With precompiled model into NBG format, it’s easy to deploy in the production environment. If we need to add new operation support, we just need to update the Code-Gen part, there is no update required for the runtime libraries.

Prior art

NA

Unresolved questions

  • Need to add more operation/pattern support in the future.

Future possibilities

Maybe auto-search technical can be applied? for example, if we have mulit-core device and multi-batch application.

1 Like

hey @sven can you add some more details here? some suggested topics:

  • how do you expect users should use your accelerator with TVM (can you provide a small code snippet showing the build flow?)
  • can you explain a bit more about the way you model TIM-VX APIs? perhaps show a small code snippet.
  • are there additional build time requirements added to TVM, and what are they and how should someone obtain them?
  • what challenges did you face in integrating with TVM’s BYOC flow? are there things we should improve?
  • what is the test strategy you would like to take?
  • as mentioned earlier the initial PR is quite large. it would be great if you can split it into pieces for review. could you sketch out the pieces you propose to submit (e.g. graph partitioner/codegen, runtime, then one-operator-at-a-time, or maybe include one op in the initial submission and then the rest as follow-on PR?)

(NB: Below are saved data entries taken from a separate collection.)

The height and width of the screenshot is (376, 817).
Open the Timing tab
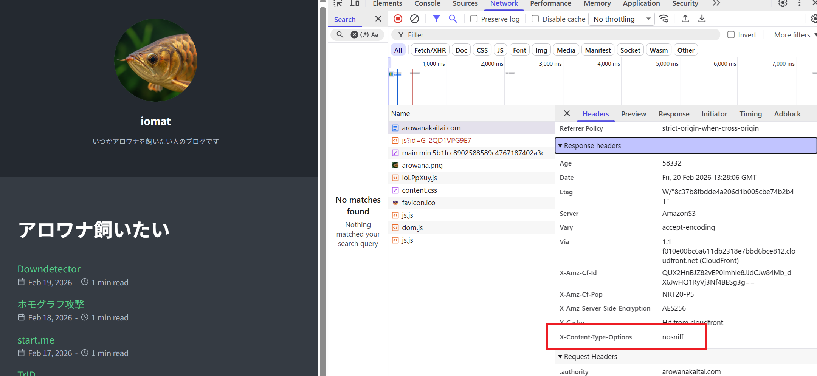coord(750,114)
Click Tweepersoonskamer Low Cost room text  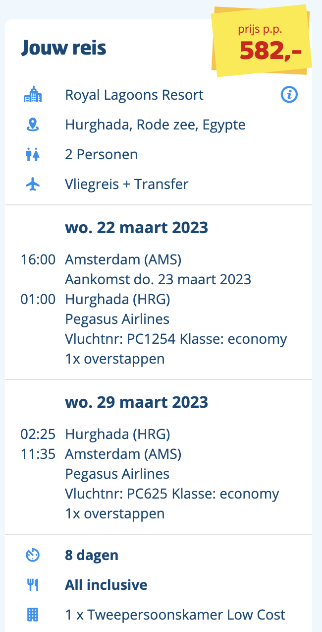175,615
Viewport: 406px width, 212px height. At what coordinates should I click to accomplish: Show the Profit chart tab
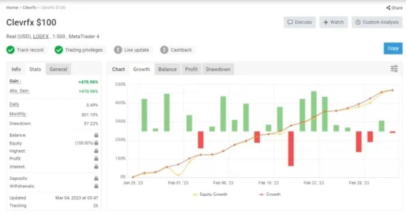click(x=191, y=69)
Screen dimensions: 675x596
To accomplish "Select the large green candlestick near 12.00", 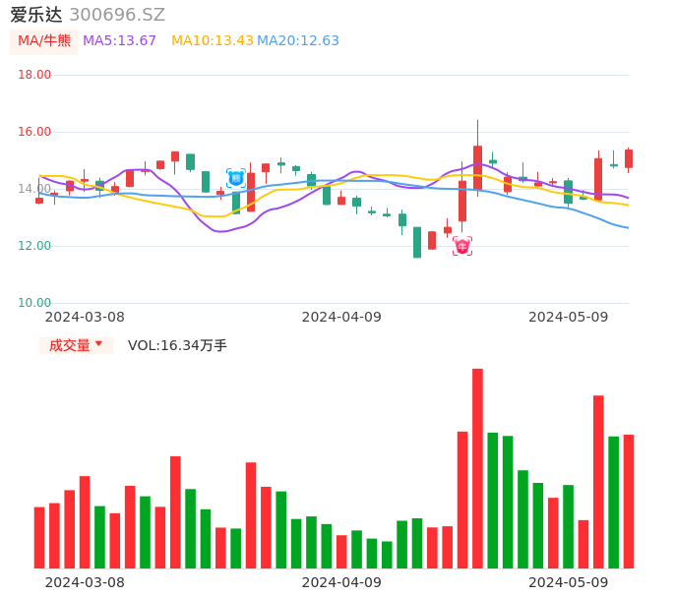I will (417, 242).
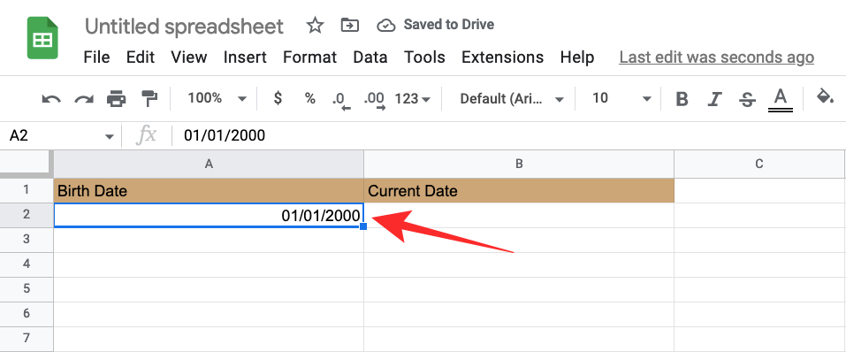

cc @comaniac if there are other details he thinks are important for BYOC RFC

you may also want to have a look at https://github.com/apache/tvm-rfcs/blob/main/0000-template.md for a template/suggested organization.

1 Like

Thanks @areusch I think you have covered pretty much everything. One more word for testing strategy: this is the part I would be focusing more, because testing is always a big issue for BYOC backends due to the lack of compilation environment and real devices on CI. Please be specific about how do you plan to test and what you need to add to the current CI.

1 Like

usage of our accelerator

I’ve some description about the build at here. I can review it and try to make it cleaner.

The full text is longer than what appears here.